In the entries below, how many lines hold the word "Root"? Answer with the number only.
________________________
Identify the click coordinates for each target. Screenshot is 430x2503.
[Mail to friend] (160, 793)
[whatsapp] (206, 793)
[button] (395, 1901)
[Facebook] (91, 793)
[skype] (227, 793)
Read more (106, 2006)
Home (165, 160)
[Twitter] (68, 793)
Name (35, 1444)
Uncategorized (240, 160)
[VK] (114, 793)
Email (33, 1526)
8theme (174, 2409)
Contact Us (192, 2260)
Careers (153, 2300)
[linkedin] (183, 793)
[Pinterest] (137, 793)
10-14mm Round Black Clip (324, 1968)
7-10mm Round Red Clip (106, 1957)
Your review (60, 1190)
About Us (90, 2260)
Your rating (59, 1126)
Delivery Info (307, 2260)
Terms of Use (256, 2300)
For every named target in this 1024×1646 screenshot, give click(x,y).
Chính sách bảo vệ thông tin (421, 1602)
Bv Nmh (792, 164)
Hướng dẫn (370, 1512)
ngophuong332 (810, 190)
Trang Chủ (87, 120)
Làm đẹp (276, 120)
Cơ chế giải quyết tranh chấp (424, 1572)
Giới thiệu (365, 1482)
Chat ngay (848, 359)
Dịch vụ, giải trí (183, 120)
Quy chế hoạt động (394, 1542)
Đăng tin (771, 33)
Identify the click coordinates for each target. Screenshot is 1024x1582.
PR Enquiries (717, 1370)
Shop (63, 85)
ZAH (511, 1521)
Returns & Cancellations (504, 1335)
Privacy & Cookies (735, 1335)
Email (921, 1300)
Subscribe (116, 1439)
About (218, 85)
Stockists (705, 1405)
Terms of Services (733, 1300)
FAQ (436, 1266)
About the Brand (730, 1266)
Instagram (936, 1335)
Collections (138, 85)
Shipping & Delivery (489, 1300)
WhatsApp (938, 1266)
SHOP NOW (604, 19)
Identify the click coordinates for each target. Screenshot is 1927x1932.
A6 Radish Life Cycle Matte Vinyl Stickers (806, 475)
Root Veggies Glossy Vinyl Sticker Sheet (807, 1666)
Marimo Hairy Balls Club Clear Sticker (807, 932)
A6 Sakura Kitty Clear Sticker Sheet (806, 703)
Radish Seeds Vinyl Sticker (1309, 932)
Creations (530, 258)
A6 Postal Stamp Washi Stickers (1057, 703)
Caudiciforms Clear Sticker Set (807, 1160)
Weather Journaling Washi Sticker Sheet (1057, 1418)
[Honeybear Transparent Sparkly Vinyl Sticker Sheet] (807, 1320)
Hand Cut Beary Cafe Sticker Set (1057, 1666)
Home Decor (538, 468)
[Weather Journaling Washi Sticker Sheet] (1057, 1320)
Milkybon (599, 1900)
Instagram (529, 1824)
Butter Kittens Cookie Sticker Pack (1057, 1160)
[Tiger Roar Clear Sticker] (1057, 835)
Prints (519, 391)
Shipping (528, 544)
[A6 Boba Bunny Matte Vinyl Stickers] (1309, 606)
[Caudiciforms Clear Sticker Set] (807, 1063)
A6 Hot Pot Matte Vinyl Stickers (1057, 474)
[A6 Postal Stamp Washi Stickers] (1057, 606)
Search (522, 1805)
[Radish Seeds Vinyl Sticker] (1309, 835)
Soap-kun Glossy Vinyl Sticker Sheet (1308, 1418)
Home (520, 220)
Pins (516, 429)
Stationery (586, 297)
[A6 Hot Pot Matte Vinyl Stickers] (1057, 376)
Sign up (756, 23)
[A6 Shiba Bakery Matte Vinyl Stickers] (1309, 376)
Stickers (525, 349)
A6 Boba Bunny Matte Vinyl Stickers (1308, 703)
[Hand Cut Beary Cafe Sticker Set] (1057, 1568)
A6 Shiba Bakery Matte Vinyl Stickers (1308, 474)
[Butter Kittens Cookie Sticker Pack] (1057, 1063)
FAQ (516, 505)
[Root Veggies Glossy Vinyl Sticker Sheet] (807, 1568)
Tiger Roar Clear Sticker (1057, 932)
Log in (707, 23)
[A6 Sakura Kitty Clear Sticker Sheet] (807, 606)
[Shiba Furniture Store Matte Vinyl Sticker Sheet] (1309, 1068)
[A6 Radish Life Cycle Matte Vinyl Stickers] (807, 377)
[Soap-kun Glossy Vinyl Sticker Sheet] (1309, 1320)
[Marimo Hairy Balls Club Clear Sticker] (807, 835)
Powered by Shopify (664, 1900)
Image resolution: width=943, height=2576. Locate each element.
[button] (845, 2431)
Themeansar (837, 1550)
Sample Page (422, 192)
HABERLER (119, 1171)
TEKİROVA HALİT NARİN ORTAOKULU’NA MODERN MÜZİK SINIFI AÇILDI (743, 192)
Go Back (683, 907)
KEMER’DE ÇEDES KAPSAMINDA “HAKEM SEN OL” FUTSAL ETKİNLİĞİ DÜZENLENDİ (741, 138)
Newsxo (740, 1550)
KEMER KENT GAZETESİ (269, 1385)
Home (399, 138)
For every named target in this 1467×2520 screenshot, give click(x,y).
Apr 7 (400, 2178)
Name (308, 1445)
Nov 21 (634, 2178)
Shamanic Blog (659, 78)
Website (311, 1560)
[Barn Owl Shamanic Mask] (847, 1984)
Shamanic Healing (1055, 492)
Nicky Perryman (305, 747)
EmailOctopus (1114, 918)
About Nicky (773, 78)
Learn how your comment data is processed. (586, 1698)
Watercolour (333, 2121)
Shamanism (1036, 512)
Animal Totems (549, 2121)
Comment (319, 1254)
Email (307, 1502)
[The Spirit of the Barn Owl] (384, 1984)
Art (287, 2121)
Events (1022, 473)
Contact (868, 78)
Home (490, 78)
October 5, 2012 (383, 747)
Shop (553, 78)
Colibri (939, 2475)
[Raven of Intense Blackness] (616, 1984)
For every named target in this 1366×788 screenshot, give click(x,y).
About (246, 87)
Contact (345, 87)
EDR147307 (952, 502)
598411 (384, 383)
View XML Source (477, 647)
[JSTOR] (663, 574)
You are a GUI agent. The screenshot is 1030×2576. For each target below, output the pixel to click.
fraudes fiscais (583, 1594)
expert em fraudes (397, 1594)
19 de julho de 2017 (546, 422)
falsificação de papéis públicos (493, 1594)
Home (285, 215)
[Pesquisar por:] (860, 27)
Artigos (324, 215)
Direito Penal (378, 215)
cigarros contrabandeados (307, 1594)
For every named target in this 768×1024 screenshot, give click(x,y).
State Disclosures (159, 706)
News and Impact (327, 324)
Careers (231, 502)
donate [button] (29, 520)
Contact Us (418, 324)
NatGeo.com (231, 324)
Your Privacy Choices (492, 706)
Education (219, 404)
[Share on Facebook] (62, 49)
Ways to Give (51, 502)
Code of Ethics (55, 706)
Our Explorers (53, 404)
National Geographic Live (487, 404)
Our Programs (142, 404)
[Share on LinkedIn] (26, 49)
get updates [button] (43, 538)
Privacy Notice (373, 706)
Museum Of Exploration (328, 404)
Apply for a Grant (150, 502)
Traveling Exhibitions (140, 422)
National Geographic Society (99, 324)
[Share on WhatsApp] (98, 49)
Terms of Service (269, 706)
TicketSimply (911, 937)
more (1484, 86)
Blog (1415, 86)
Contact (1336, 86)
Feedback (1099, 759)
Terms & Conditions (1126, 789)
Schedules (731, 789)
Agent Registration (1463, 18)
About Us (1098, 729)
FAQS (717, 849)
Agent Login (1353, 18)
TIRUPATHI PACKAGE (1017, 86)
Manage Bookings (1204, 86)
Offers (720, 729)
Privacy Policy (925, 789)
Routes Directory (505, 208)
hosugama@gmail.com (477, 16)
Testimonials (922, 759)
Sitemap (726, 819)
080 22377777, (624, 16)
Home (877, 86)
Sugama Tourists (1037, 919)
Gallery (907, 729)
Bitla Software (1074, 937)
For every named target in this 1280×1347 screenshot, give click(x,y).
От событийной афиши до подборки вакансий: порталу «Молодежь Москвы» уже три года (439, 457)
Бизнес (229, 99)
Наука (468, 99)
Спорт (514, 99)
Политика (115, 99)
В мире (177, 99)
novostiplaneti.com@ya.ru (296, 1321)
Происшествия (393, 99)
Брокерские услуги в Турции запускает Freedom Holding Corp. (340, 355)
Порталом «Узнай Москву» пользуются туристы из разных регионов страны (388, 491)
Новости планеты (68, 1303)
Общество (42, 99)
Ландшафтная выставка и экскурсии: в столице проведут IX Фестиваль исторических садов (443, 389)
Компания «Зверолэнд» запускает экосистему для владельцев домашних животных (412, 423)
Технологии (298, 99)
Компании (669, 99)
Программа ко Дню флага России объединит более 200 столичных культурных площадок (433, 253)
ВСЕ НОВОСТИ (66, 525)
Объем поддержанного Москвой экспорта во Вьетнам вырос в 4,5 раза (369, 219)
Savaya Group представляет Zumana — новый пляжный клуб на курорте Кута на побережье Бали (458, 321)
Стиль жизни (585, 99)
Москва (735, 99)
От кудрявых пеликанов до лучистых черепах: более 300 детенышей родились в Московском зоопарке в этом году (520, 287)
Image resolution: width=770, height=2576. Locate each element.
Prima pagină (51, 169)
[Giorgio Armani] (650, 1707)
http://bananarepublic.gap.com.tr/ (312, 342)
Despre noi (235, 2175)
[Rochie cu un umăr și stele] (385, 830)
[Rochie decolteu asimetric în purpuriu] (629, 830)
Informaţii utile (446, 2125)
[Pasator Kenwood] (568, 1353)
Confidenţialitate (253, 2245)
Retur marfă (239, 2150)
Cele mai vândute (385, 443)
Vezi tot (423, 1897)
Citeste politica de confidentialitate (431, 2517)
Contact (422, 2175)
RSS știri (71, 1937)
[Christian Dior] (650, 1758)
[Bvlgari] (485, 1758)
________________________
# [Exercise answer]
2